- _How to complete this task_
Copy every line below precisely as it appears.

- _Data for review_

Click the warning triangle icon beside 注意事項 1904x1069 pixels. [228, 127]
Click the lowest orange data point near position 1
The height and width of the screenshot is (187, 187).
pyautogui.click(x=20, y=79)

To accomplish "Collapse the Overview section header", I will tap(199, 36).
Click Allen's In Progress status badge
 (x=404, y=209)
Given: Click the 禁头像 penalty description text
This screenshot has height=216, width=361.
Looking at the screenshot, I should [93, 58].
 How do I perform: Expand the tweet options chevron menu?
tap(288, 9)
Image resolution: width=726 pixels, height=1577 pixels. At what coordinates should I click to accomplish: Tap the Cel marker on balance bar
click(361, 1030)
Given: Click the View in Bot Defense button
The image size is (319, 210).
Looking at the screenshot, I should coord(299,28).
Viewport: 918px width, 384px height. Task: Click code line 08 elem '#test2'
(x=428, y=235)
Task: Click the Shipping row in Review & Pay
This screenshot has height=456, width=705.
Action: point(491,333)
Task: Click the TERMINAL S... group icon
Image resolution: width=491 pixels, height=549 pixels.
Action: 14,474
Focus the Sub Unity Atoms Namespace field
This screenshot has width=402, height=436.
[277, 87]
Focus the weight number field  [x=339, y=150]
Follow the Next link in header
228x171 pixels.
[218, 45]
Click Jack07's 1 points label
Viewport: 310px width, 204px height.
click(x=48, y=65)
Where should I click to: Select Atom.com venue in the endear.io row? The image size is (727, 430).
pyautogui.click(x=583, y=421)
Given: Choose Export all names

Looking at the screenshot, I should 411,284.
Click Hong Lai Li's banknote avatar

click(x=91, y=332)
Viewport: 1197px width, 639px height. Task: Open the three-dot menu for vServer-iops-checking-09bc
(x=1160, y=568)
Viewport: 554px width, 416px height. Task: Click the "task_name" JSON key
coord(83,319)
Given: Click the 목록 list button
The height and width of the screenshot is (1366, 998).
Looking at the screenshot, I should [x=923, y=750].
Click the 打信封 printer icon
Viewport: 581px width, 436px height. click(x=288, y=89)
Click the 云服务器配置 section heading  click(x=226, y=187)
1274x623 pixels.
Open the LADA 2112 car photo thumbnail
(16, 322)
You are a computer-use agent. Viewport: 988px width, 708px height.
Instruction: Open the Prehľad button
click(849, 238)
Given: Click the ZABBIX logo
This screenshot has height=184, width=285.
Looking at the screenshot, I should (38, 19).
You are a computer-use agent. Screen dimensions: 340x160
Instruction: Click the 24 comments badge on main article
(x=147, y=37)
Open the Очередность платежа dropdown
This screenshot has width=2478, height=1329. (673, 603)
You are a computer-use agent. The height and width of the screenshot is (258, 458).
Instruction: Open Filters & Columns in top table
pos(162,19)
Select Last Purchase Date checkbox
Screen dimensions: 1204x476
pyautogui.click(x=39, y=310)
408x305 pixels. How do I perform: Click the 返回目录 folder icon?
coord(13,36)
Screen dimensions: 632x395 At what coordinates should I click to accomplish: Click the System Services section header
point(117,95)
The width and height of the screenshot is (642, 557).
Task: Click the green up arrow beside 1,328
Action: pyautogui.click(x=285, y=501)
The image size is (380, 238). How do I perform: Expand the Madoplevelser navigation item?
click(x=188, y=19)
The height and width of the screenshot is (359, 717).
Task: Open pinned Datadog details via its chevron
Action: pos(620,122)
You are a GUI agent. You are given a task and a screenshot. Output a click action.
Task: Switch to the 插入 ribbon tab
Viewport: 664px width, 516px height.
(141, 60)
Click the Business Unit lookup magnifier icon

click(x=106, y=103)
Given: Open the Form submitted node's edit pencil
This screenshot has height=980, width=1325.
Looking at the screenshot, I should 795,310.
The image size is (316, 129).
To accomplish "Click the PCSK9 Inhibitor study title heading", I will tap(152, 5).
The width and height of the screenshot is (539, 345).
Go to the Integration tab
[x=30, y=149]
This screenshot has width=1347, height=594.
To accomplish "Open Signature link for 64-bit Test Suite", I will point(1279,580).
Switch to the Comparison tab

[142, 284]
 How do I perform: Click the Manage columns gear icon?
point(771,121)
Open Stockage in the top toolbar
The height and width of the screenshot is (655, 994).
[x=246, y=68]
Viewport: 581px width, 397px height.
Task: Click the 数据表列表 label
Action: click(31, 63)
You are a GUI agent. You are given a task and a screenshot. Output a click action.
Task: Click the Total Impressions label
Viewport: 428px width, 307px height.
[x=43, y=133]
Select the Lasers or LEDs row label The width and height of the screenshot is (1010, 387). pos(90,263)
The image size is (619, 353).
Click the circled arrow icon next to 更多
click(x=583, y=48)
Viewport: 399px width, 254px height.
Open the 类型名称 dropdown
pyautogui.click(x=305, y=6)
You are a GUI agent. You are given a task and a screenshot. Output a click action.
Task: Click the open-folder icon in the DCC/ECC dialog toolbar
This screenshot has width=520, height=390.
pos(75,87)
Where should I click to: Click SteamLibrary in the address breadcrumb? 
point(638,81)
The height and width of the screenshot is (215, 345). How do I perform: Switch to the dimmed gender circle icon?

- _Exercise solution_
Click the warning triangle icon beside 注意事項 1904x1069 pixels. [228, 127]
Click the lowest orange data point near position 1
The height and width of the screenshot is (187, 187).
pyautogui.click(x=20, y=79)

To accomplish "Collapse the Overview section header", I will tap(199, 36).
Click Allen's In Progress status badge
 (x=404, y=209)
Given: Click the 禁头像 penalty description text
This screenshot has height=216, width=361.
Looking at the screenshot, I should [93, 58].
 How do I perform: Expand the tweet options chevron menu?
tap(288, 9)
Image resolution: width=726 pixels, height=1577 pixels. At what coordinates should I click to accomplish: Tap the Cel marker on balance bar
click(361, 1030)
Given: Click the View in Bot Defense button
The image size is (319, 210).
Looking at the screenshot, I should coord(299,28).
Viewport: 918px width, 384px height. Task: Click code line 08 elem '#test2'
(x=428, y=235)
Task: Click the Shipping row in Review & Pay
This screenshot has height=456, width=705.
Action: point(491,333)
Task: Click the TERMINAL S... group icon
Image resolution: width=491 pixels, height=549 pixels.
Action: 14,474
Focus the Sub Unity Atoms Namespace field
This screenshot has width=402, height=436.
[277, 87]
Focus the weight number field  [x=339, y=150]
Follow the Next link in header
228x171 pixels.
[218, 45]
Click Jack07's 1 points label
Viewport: 310px width, 204px height.
click(x=48, y=65)
Where should I click to: Select Atom.com venue in the endear.io row? The image size is (727, 430).
pyautogui.click(x=583, y=421)
Given: Choose Export all names

Looking at the screenshot, I should 411,284.
Click Hong Lai Li's banknote avatar

click(x=91, y=332)
Viewport: 1197px width, 639px height. Task: Open the three-dot menu for vServer-iops-checking-09bc
(x=1160, y=568)
Viewport: 554px width, 416px height. Task: Click the "task_name" JSON key
coord(83,319)
Given: Click the 목록 list button
The height and width of the screenshot is (1366, 998).
Looking at the screenshot, I should [x=923, y=750].
Click the 打信封 printer icon
Viewport: 581px width, 436px height. click(x=288, y=89)
Click the 云服务器配置 section heading  click(x=226, y=187)
1274x623 pixels.
Open the LADA 2112 car photo thumbnail
(16, 322)
You are a computer-use agent. Viewport: 988px width, 708px height.
Instruction: Open the Prehľad button
click(849, 238)
Given: Click the ZABBIX logo
This screenshot has height=184, width=285.
Looking at the screenshot, I should (38, 19).
You are a computer-use agent. Screen dimensions: 340x160
Instruction: Click the 24 comments badge on main article
(x=147, y=37)
Open the Очередность платежа dropdown
This screenshot has width=2478, height=1329. (673, 603)
You are a computer-use agent. The height and width of the screenshot is (258, 458).
Instruction: Open Filters & Columns in top table
pos(162,19)
Select Last Purchase Date checkbox
Screen dimensions: 1204x476
pyautogui.click(x=39, y=310)
408x305 pixels. How do I perform: Click the 返回目录 folder icon?
coord(13,36)
Screen dimensions: 632x395 At what coordinates should I click to accomplish: Click the System Services section header
point(117,95)
The width and height of the screenshot is (642, 557).
Task: Click the green up arrow beside 1,328
Action: pyautogui.click(x=285, y=501)
The image size is (380, 238). How do I perform: Expand the Madoplevelser navigation item?
click(x=188, y=19)
The height and width of the screenshot is (359, 717).
Task: Open pinned Datadog details via its chevron
Action: pos(620,122)
You are a GUI agent. You are given a task and a screenshot. Output a click action.
Task: Switch to the 插入 ribbon tab
Viewport: 664px width, 516px height.
(141, 60)
Click the Business Unit lookup magnifier icon

click(x=106, y=103)
Given: Open the Form submitted node's edit pencil
This screenshot has height=980, width=1325.
Looking at the screenshot, I should 795,310.
The image size is (316, 129).
To accomplish "Click the PCSK9 Inhibitor study title heading", I will tap(152, 5).
The width and height of the screenshot is (539, 345).
Go to the Integration tab
[x=30, y=149]
This screenshot has width=1347, height=594.
To accomplish "Open Signature link for 64-bit Test Suite", I will point(1279,580).
Switch to the Comparison tab

[142, 284]
 How do I perform: Click the Manage columns gear icon?
point(771,121)
Open Stockage in the top toolbar
The height and width of the screenshot is (655, 994).
[x=246, y=68]
Viewport: 581px width, 397px height.
Task: Click the 数据表列表 label
Action: click(31, 63)
You are a GUI agent. You are given a task and a screenshot. Output a click action.
Task: Click the Total Impressions label
Viewport: 428px width, 307px height.
[x=43, y=133]
Select the Lasers or LEDs row label The width and height of the screenshot is (1010, 387). pos(90,263)
The image size is (619, 353).
Click the circled arrow icon next to 更多
click(x=583, y=48)
Viewport: 399px width, 254px height.
Open the 类型名称 dropdown
pyautogui.click(x=305, y=6)
You are a GUI agent. You are given a task and a screenshot. Output a click action.
Task: Click the open-folder icon in the DCC/ECC dialog toolbar
This screenshot has width=520, height=390.
pos(75,87)
Where should I click to: Click SteamLibrary in the address breadcrumb? 
point(638,81)
The height and width of the screenshot is (215, 345). How do I perform: Switch to the dimmed gender circle icon?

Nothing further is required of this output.